Work instructions. What is the count of lines below that include "button"? Reply with nothing else.

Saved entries
##########
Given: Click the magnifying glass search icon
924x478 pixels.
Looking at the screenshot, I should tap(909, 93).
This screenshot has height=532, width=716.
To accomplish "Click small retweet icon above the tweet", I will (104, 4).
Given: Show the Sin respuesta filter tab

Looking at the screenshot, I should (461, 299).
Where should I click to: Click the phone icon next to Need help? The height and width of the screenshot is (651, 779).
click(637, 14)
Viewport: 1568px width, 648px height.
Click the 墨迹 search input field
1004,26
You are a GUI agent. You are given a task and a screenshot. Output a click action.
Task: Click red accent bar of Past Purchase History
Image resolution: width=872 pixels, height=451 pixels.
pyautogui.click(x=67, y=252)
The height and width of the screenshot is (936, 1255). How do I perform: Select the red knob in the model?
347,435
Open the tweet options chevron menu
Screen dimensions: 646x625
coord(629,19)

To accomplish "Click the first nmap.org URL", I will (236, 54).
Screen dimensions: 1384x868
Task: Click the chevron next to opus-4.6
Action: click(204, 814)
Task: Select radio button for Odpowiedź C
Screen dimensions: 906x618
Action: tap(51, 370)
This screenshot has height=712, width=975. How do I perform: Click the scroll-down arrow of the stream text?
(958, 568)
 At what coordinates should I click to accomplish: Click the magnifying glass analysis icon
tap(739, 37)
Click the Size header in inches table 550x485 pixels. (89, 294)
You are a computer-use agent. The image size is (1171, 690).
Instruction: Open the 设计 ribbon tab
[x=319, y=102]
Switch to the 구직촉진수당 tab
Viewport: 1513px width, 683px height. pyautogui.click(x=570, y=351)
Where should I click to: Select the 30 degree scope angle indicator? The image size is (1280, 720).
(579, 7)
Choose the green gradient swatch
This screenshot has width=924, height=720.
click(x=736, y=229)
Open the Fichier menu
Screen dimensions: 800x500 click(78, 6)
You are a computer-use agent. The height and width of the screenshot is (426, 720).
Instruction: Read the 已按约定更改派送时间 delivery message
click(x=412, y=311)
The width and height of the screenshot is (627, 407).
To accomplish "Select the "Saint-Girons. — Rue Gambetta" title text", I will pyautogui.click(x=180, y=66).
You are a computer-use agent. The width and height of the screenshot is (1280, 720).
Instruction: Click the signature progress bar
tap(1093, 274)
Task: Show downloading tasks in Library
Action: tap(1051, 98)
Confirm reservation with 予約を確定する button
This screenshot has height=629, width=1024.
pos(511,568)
##########
Result for this exercise. 2